Sifting through cosmic static in space
Though LISA will enjoy fewer disruptions than Earth-bound detectors, it must still navigate its share of cosmic noise. The biggest challenge comes from compact celestial objects – like white dwarf binaries – producing their own gravitational waves. These objects pose difficulties if they stir the spacetime into a general background of noise. Happily, in most instances, the noise can be filtered out by focusing on pronounced binary pairs identified as 'verification binaries.' These cosmic double-edged swords prove invaluable for confirming LISA's capabilities once it has taken its position in orbit.
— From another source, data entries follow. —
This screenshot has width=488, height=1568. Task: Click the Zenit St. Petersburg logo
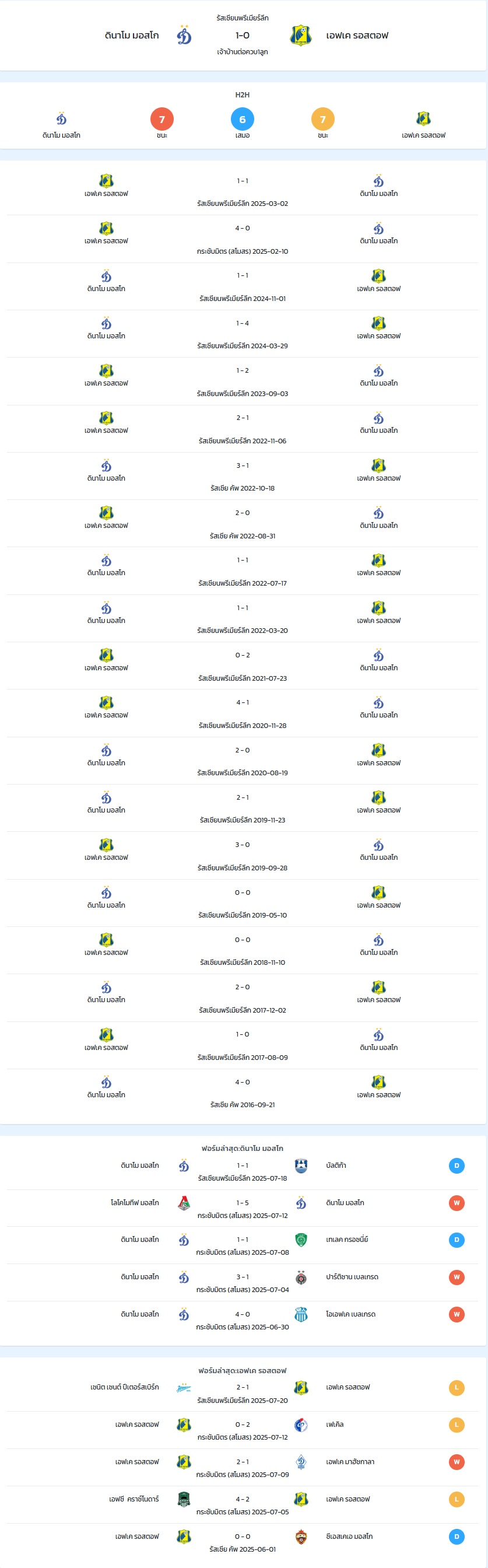(x=184, y=1387)
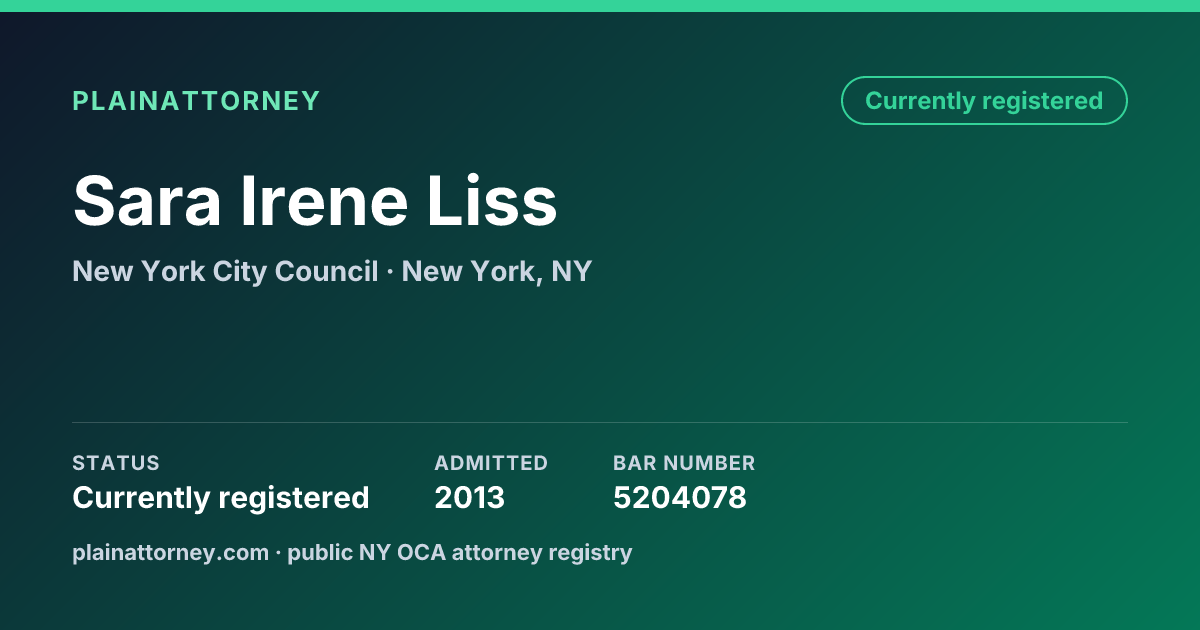Click the public NY OCA attorney registry text
The width and height of the screenshot is (1200, 630).
point(460,552)
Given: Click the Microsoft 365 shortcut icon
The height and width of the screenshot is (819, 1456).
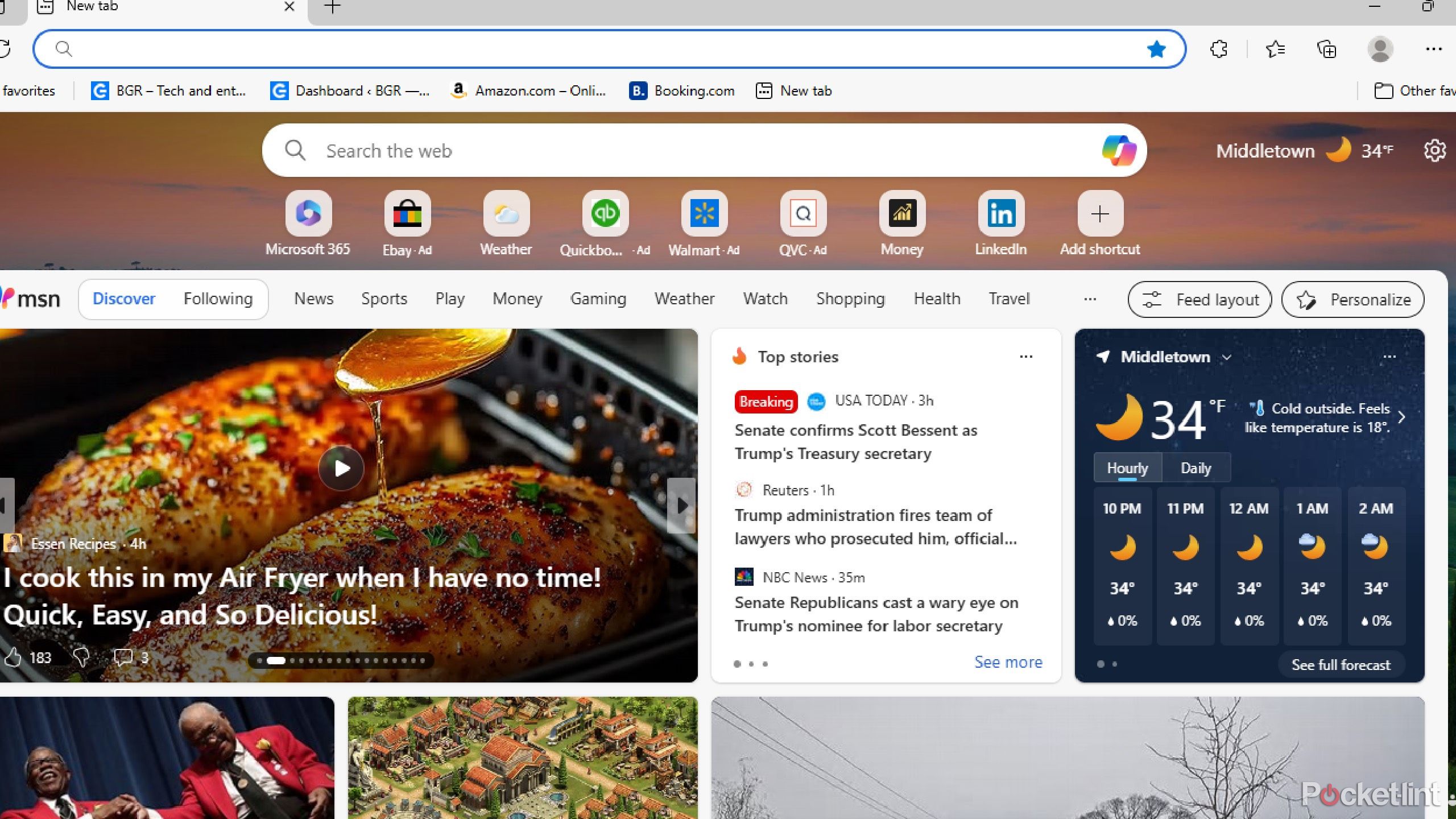Looking at the screenshot, I should [307, 213].
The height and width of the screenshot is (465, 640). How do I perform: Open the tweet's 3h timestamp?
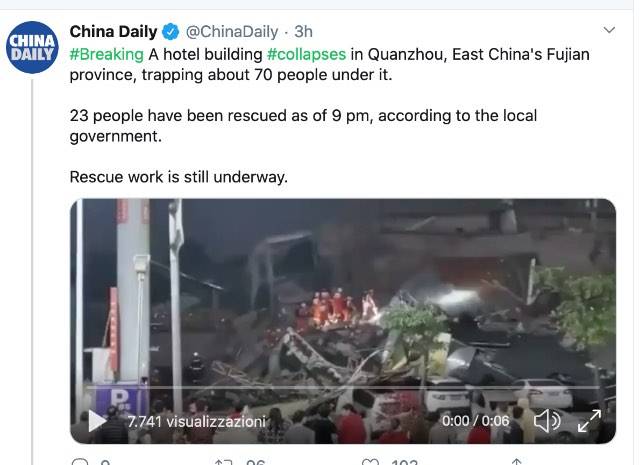[303, 31]
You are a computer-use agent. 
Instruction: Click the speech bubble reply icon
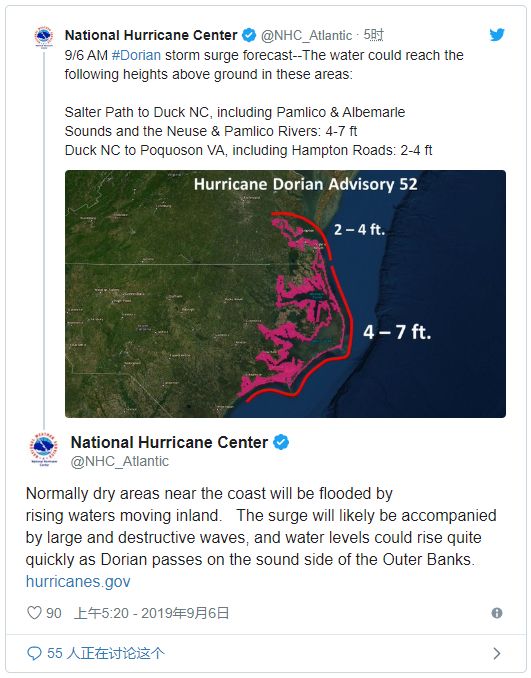34,653
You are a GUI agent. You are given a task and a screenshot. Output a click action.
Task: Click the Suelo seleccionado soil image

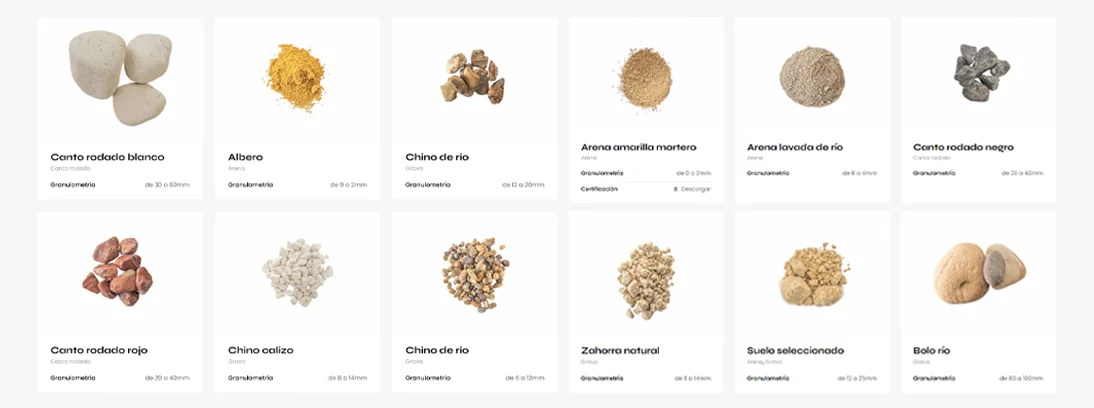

LISA will concurrently detect gravitational waves generated by millions of sources, many of which reside within our galaxy. The unenviable task of separating the 'wheat from the chaff' lies with data processing, with scientists fitting observations to existing theories and models to draw definitive conclusions. LISA's highly anticipated launch is still years away, but scientists have launched mock data challenges to prepare for the real action impending in the not-too-distant future.
Tracing cosmic evolution
The birth, death, and life cycle of stars form the bedrock of understanding the presence and evolution of black holes. Stars' nuclear fusion processes generate the elements, while the type and quantity of stars emanating from galaxies may influence the mass and behavior of their galaxy's central black holes. Black holes play an active role in cosmic evolution, many times vomiting stellar materials into space, making them important agents in shaping their universe.
"There are only two questions in astrophysics, and they are 'how did we get here?' and 'are we alone?' Every single thing that we do is geared towards answering some small piece of one or the other–and sometimes both," Ford points out. "The 'how did we get here' question is pretty important to understanding these black holes."
A profound understanding of the cosmos and our place within it can only be achieved by unlocking the puzzle of black holes. By studying the behavior of these enigmatic celestial objects, scientists hope to answer fundamental cosmic questions and unravel complex mysteries lying beyond our comprehension.
References:
- Maggiore, L. (2019). Gravitational Waves. Oxford University Press.
- Berti, E. (2019). Gravitational Waves: Interior Decorators of the Universe. Springer.
- Babak, S., & Nissanke, S. (2020). Extreme Physics with Gravitational Waves: Beyond Black Holes. World Scientific.
In the future, LISA's delicate measurements of gravitational waves in space may shed light on the formation and evolution of primordial black holes, elusive cosmic entities that could hold the key to understanding the universe's early history.
Thanks to LISA's advanced technology and its placement in space, we can expect to uncover low-frequency gravitational waves from massive black hole mergers, which would be nearly impossible to distinguish from background noise on Earth. This revelation could revolutionize our understanding of the universe, providing insights into cosmic evolution and potentially answering fundamental questions about our place in the cosmos.